トラス「解析があの星の子対策が理由なのであれば、今までの事は水に流すよ。 でも水に流す代わりに、地球での解析はもう協力しない。 音羽さんに迷惑をかける行為を続けろと言うなら、私はシエロを辞めるまでだよ。 ・・・まぁどうせ掃除屋の連中が私の影武者に対して核まで仕掛けたって事は、すでに私は裏切り者としてシエロに切り捨てられてるだろうけどね」
ランザ「それはまだ分からんな。 トラスに調べられては困る事実があったのは、シエロ全体ではなく一部の人間だけだったかもしれない。 その核使用がニュクスたちやミスル、そして一部シエロ関係者が独断専行で行ったとするなら、むしろ切り捨てられるのはそいつらの方だ。そういった事をハッキリさせるために、一緒にフォトマットで真実を調べに行こうと言っている」
風音「もし調べた結果トラスさんを始末しようとしたのが、シエロ全体の判断だったとしたら?」
ランザ「まだ私に報告が無いという事は、その可能性は低いが・・・。仮にそうだとすれば我々が核使用については抗議するが、それとは別でトラスが切り捨てられるだけだろうな。 始末完了の報告があるまで、永久にトラスに掃除屋が送り込まれる。 掃除屋の仕事は本部からの正規の依頼だから、我々聖蝶軍は加担こそしないが止める事はしないし、トラスに協力も出来ない」
極端な話ランザの目の前でトラスが掃除屋に殺されそうになっていても、ただ見ているだけという事になる。

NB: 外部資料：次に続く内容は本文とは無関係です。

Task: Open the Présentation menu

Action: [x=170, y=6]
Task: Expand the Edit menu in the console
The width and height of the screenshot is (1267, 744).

トラス「その発言を聞いて、ますます辞める決意を固めたよランザ。 って事はさっさと中央に行く手続きを取った方が良いな。 ・・・ん? そうなるとシエロを辞める訳だから、ランザが言ってた女遊び禁止ももう関係無くなるのか」
風音「仕事辞めて最初に思いつく利点がそれなの?」
こんな時に真面目な顔して言うような事か。
ランザも呆れている様子で、風音の方を見る。
ランザ「ふぅ・・・。なんにせよ辞めると今決めるのは早計だと思うがな。 ともあれ一旦女狂いは放っておいて・・・音羽風音に一つ疑問がある。 貴様がレイに教えたと言ったが、そもそもなぜ貴様がそれを知っていた? 解析研究の件は機密事項のはずだが?」
一般人が・・・どころか治安組織のブラックリストに載っている風音が、治安組織の機密事項を知っていていいはずがない。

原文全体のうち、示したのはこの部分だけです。